--- Try it ---
From the entries below, transcribe exactly the lines between the line holding "[Share via LinkedIn] (52, 389)" and the line holding "Муфта 4КВТп-1 70...120 (1558, 1239)", inclusive; skip all other lines.

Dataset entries
------------------------------------------------------------------------
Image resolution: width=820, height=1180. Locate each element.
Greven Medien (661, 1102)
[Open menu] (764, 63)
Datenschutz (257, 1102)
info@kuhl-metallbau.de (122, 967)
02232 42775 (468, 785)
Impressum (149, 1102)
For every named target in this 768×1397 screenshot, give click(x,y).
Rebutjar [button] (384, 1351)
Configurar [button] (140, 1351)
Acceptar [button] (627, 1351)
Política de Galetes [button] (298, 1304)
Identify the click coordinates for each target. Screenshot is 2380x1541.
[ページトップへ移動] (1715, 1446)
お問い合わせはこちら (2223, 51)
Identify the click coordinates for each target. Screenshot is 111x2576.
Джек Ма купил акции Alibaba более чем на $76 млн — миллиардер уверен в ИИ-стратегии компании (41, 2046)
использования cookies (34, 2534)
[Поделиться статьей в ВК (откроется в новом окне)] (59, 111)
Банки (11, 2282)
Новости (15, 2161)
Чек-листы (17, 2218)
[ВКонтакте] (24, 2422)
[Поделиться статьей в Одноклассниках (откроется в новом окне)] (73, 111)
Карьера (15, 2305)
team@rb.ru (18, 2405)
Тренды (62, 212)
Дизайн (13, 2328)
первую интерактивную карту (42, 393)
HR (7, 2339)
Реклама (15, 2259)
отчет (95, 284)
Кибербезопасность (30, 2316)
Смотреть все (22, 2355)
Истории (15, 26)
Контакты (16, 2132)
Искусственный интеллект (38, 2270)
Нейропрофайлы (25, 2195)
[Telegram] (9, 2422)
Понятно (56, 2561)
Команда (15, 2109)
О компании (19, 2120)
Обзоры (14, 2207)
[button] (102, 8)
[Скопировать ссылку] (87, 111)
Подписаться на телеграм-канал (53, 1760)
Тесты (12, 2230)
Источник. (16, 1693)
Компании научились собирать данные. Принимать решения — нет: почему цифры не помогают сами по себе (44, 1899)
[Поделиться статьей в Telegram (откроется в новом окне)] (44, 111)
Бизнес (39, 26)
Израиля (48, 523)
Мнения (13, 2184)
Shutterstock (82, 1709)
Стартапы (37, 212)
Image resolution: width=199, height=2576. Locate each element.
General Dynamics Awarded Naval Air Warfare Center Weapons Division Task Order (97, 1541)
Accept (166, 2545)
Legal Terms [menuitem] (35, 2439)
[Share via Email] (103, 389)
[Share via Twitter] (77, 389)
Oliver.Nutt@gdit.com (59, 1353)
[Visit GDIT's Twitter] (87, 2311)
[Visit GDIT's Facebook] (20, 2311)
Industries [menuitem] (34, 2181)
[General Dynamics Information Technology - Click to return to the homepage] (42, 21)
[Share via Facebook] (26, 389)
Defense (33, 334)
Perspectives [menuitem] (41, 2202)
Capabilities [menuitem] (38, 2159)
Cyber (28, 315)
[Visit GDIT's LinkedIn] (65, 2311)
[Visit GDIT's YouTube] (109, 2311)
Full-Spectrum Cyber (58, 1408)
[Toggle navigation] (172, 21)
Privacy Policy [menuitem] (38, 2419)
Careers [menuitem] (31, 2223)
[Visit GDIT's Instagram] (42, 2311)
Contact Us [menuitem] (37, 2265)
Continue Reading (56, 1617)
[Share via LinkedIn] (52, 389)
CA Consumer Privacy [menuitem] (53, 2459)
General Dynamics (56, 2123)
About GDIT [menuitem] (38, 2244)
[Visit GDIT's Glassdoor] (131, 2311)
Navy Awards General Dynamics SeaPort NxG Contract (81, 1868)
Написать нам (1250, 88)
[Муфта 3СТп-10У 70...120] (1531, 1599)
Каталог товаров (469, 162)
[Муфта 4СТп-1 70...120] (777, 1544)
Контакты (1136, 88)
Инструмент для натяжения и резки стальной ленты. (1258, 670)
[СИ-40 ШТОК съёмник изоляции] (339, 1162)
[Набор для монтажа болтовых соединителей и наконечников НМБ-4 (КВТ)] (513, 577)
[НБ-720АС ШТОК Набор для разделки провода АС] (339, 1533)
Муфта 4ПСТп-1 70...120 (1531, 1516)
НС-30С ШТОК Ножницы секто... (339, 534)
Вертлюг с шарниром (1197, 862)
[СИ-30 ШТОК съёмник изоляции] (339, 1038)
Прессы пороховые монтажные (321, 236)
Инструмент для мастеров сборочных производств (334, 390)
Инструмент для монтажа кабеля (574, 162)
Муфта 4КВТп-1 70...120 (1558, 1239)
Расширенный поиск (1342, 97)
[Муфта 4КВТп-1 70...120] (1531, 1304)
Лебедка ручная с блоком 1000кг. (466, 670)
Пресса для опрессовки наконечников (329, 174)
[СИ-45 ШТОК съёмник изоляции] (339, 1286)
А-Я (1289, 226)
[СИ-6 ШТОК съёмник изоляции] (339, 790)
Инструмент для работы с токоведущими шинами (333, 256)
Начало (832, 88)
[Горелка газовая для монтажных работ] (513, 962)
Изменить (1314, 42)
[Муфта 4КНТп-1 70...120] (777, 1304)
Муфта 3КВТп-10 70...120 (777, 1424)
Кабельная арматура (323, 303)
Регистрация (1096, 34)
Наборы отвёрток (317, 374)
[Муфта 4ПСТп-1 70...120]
------------------------------------------------------------------------
--- Finished task ---
[Share via LinkedIn] (52, 389)
CA Consumer Privacy [menuitem] (53, 2459)
General Dynamics (56, 2123)
About GDIT [menuitem] (38, 2244)
[Visit GDIT's Glassdoor] (131, 2311)
Navy Awards General Dynamics SeaPort NxG Contract (81, 1868)
Написать нам (1250, 88)
[Муфта 3СТп-10У 70...120] (1531, 1599)
Каталог товаров (469, 162)
[Муфта 4СТп-1 70...120] (777, 1544)
Контакты (1136, 88)
Инструмент для натяжения и резки стальной ленты. (1258, 670)
[СИ-40 ШТОК съёмник изоляции] (339, 1162)
[Набор для монтажа болтовых соединителей и наконечников НМБ-4 (КВТ)] (513, 577)
[НБ-720АС ШТОК Набор для разделки провода АС] (339, 1533)
Муфта 4ПСТп-1 70...120 (1531, 1516)
НС-30С ШТОК Ножницы секто... (339, 534)
Вертлюг с шарниром (1197, 862)
[СИ-30 ШТОК съёмник изоляции] (339, 1038)
Прессы пороховые монтажные (321, 236)
Инструмент для мастеров сборочных производств (334, 390)
Инструмент для монтажа кабеля (574, 162)
Муфта 4КВТп-1 70...120 (1558, 1239)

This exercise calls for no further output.